## Objective
In the conversion notes, copy out the section that begins at "The following formats" and ends after "of your simulation.", substituting "resampled" for "re-gridded".

Of all the options, we currently actively support only the *.vtu and postrad options.


This page: [Setup in par file] [Conversion options] [Autoconvert] [Some notes on extra conversion possibilities] [Endianness]

Setup in par file

To convert an existing *.dat snapshot file, one option is to make a copy of your parameter file, named e.g. convert.par. This should contain the following lines in the filelist:
&filelist
        ...  
        convert             = .true.
        convert_type        = 'vtuBCCmpi'
        saveprim            = .true.
        snapshotini         = 0
        ...
 /
which activates the convert mode (convert = .true.), sets the file-type to binary cell-centered vtu files (convert_type = 'vtuBCCmpi'), makes sure primitive variables are stored (saveprim = .true.) and sets the indices for the snapshot file (snapshotini = 0). To convert with the above settings, simply run BHAC with this parameter-file:
  mpirun -np 8 ./bhac -i convert.par 
It is however more convenient to control the conversion simply from the command-line, e.g.
  mpirun -np 8 ./bhac -restart 0 -convert
which uses the default parameter file amrvac.par, sets the snapshot file (-restart 0) and activates the convert option (-convert).
To run over multiple files in bash:
for i in {0..10}; do mpirun -np 8 ./bhac -restart $i -convert; done

Conversion options

For very large simulations (typically 3D, and/or runs achieving high effective resolutions), even the data conversion may need to be done in parallel (and ultimately, the visualization itself too). The convert.t allows to perform some of the *.dat conversions in parallel, in particular, this is true for the *.vtu format. You should then select one of
convert_type='vtumpi'
convert_type='vtuCCmpi'
convert_type='vtuBmpi'
convert_type='vtuBCCmpi'
convert_type='vtimpi'
convert_type='vtiCCmpi'
convert_type='pvtumpi'
convert_type='pvtuCCmpi'
convert_type='pvtuBmpi'
convert_type='pvtuBCCmpi'
convert_type='hdf5' 
in the filelist of the parameter-file.

Here, the prefix p stands for the parallel file format, where each process is allowed to dump its data into a single (e.g. *.vtu) file and a master file (e.g. *.pvtu) is stored by rank zero. This has the advantage that the write operation on suitable file systems is sped up significantly. In a visualization software, only the *.pvtu files need to be imported and also the reading process is sped up in case of parallel visualization. See further instructions on hdf5.

The following formats are available on single processor conversion:
'oneblock' | 'oneblockB' | 'postrad' | 'postradB' | 'postradBdp' | 'postradBsp'
the postrad formats (B for binary, dp and sp refer to double- or single- precision) can be read in with GRRT codes, e.g. BHOSS or RAPTOR. oneblock is simlar to postrad, you obtain a fully uniformly re-gridded version of your simulation.

## Dataset entries
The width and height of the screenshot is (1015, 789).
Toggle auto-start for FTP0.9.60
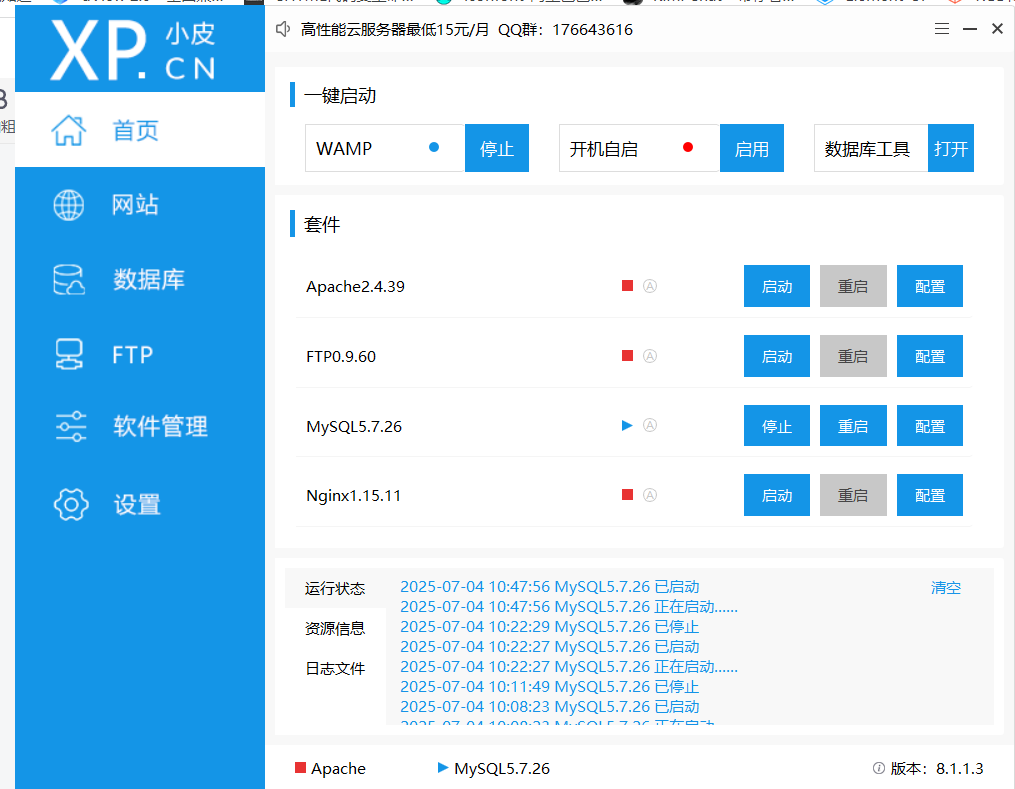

---

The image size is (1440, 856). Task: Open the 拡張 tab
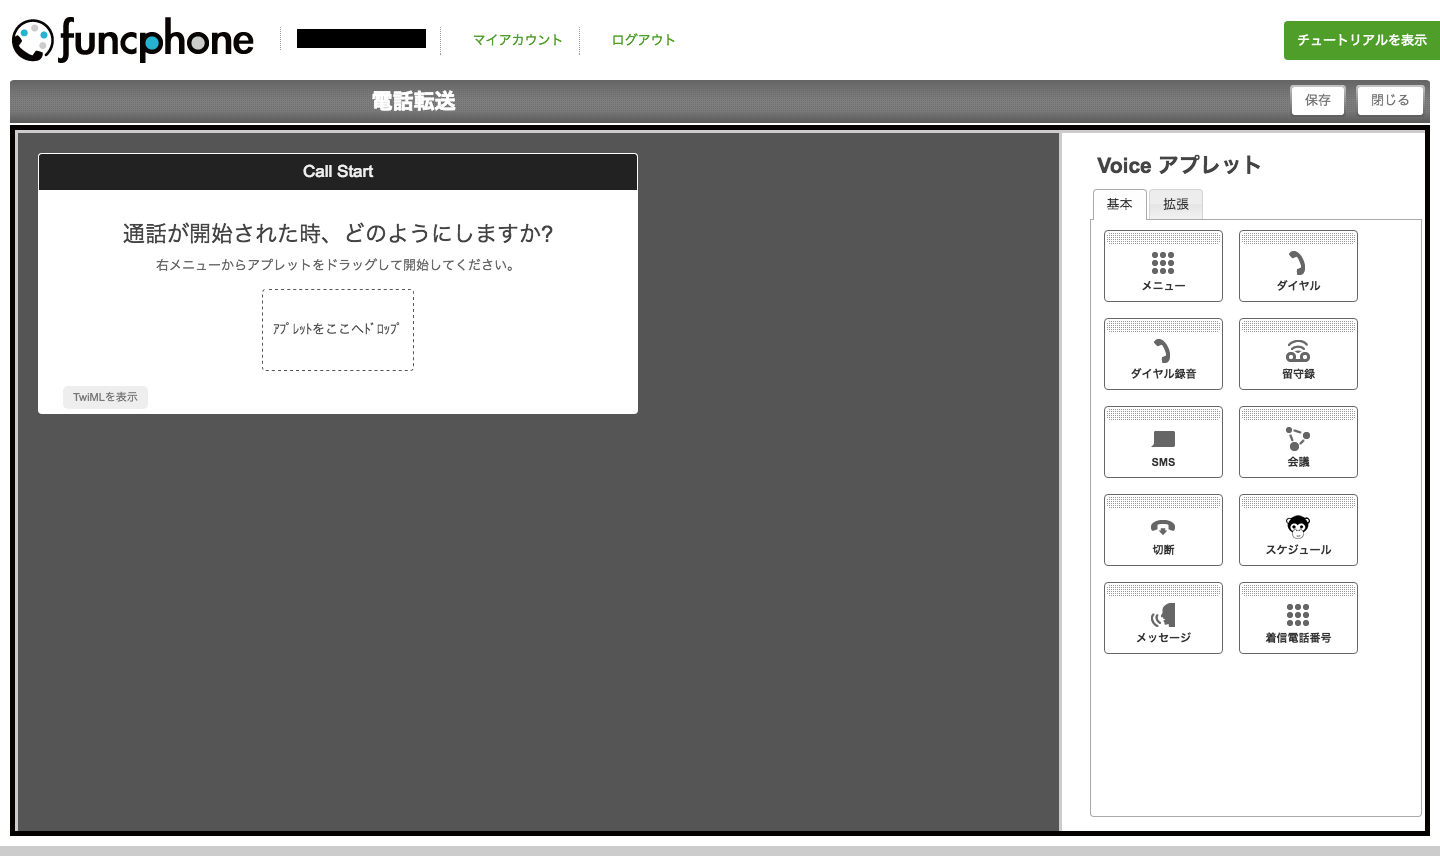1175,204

## Answer below
The following formats are available on single processor conversion:
'oneblock' | 'oneblockB' | 'postrad' | 'postradB' | 'postradBdp' | 'postradBsp'
the postrad formats (B for binary, dp and sp refer to double- or single- precision) can be read in with GRRT codes, e.g. BHOSS or RAPTOR. oneblock is simlar to postrad, you obtain a fully uniformly resampled version of your simulation.